The most enduring television image of the 1988 presidential campaign may be neither George Bush nor Michael Dukakis, but an endless line of tough-looking prisoners moving in slow motion through a revolving door.
That stark, 30-second, black-and-white commercial is the punch in the gut the Bush campaign has been using to attack Dukakis over a Massachusetts prison-furlough program.Analysts and political consultants are almost unanimous in giving Bush the edge in the complicated competition for delivering his message through television advertising. Pollster Lou Harris has said Bush ads about the furlough program and Dukakis' opposition to the death penalty have influenced more voters than anything else this year.
"Really, more than the debates, more than anything else, they have determined the set of the election until now," Harris said last week.
He said 63 percent of voters see Dukakas as soft on crime as opposed to 52 percent before the Bush attacks aired, and 49 percent term the governor out of the political mainstream compared with 34 percent who did so before the advertising.
But the battle for the White House between the Republican vice president and the Democratic governor of Massachusetts will only get more intense in the closing days of the campaign before the Nov. 8 election as they carry the fight on television screens across the nation in expensive bursts that appeal more to emotion than to reason.
Federal law allows each candidate to spend $54.4 million for the campaign. Robert Mosbacher Sr., Bush's finance chairman, has said that $30 million to $35 million of that will be devoted to television advertising. The Dukakis campaign spending for television will be similar.
Dukakis communications director Leslie Dach has said that the campaign was trying to buy several five- and 30-minute blocks of time on the television networks, some of which might be used to broadcast "citizen forums" with the candidate.
The blocks would be in addition to a 30-minute election-eve block that both candidates also are seeking.
In addition, Dukakis, as part of a television blitz he hopes will revive his campaign, is offering himself for television-network interviews and making himself available to major-market television outlets.
So far, the competition in television advertising has been similar to the overall competition between Bush and Dukakis.
The Bush ads have been simple, hard-hitting and aimed to achieve a consistent goal - to convince voters that Dukakis is dangerous, inexperienced, soft on crime, weak on defense and out of the political mainstream. By contrast, Bush is portrayed as a family man who would defend traditional values.

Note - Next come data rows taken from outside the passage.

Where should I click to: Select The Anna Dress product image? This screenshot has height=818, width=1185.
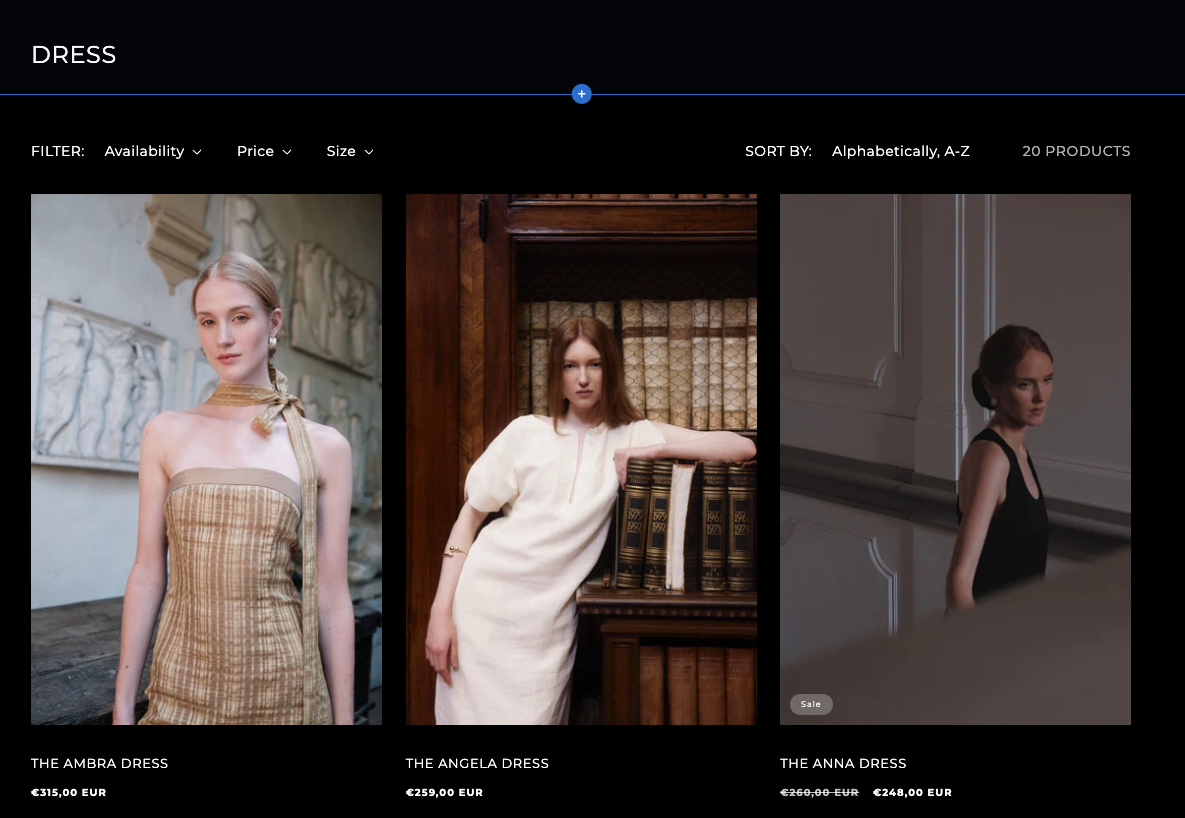(x=955, y=459)
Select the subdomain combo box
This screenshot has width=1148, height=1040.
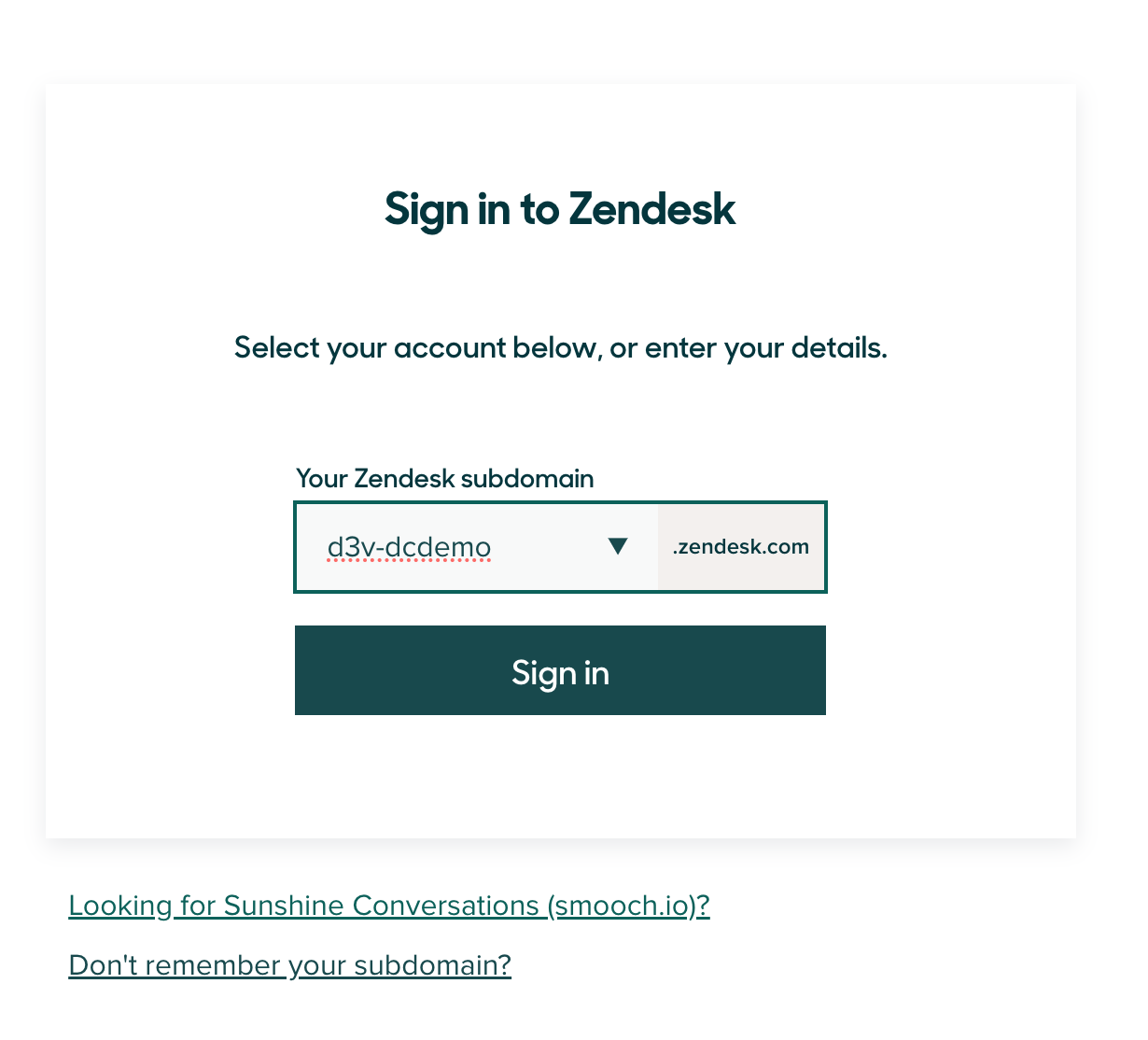[476, 547]
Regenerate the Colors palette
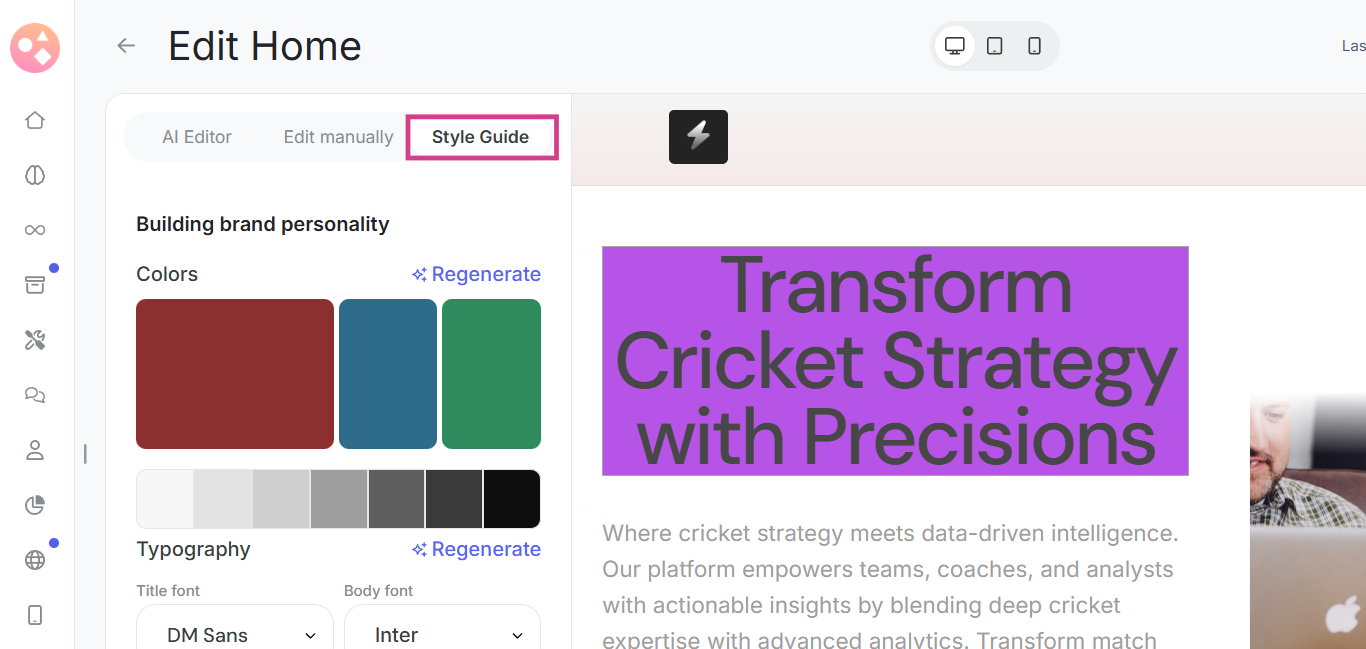 pos(476,274)
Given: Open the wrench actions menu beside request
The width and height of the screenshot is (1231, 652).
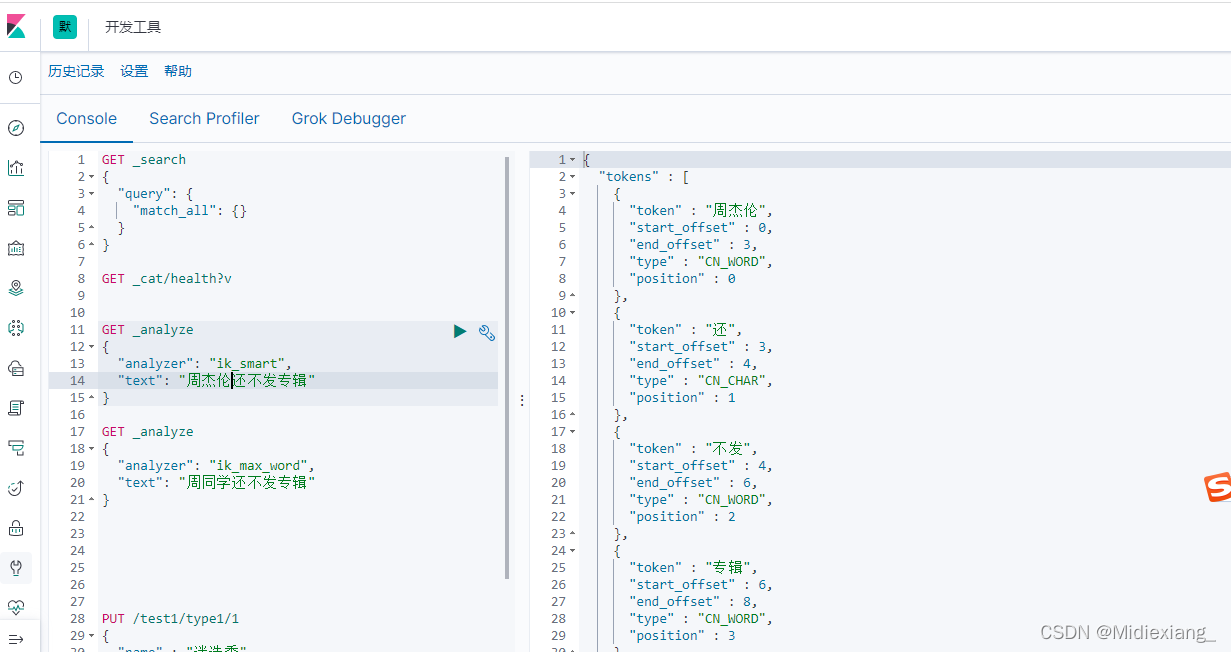Looking at the screenshot, I should (487, 333).
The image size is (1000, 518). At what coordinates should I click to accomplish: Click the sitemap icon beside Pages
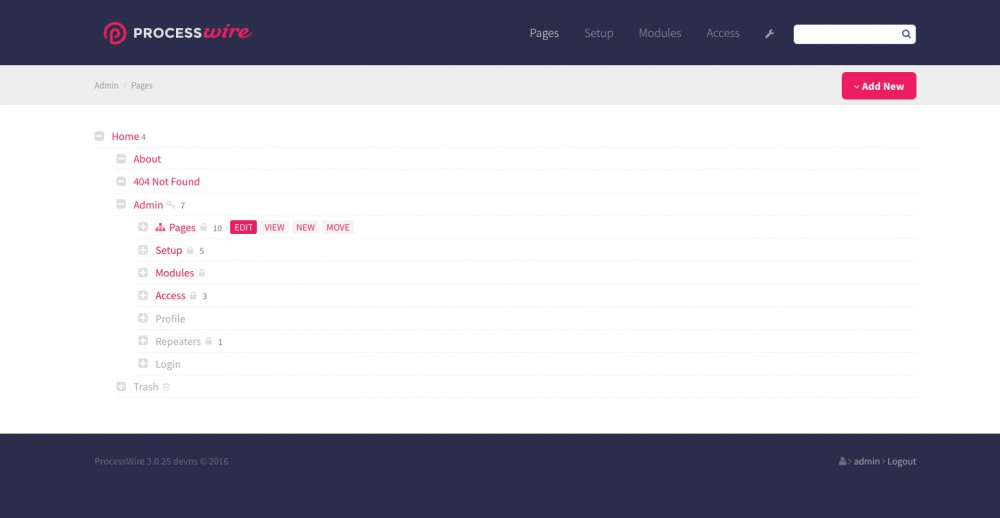point(160,228)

The Dukakis advertising campaign, like his presidential campaign, has had difficulty finding a consistent voice or theme. Some ads have been negative and some positive, and there has been, until recently, little correlation with Dukakis' daily campaign speeches. There also have been reports of disorganization and backbiting plaguing the Dukakis advertising team.
Indeed, in the topsy-turvy world of political advertising, an attempt by Dukakis to counterpunch Bush charges of being weak on defense has turned into a Bush commercial.
On Sept. 13, Dukakis donned an oversize helmet and climbed into an M1 tank for a spin around a grassy field at a General Dynamics plant in Michigan. The candidate looked more like Snoopy in a Peanuts comic strip than a potential president, and Dukakis has since made jokes about what a bad idea that stunt was.
Now, that tank ride has bean incorporated into a Bush campaign commercial.
"Michael Dukakis has opposed virtually every defense system we developed," the Bush ad says, showing Dukakis riding in the tank.
Never mind that Dukakis has supported an array of weapons. The claim in the commercial is that Dukakis has opposed "virtually every defense system we developed."
The Bush campaign ad on prison furloughs blames Dukakis for giving weekend furloughs to prisoners, including first-degree murderers. The furlough program was begun in the previous decade by Republican Gov. Francis Sargent and the part that involved murderers was ended during Dukakis' tenure.
The Dukakis campaign, seeking to counterpunch, has tried to raise doubts about Bush's choice of Sen. Dan Quayle of Indiana as a running mate and possible successor.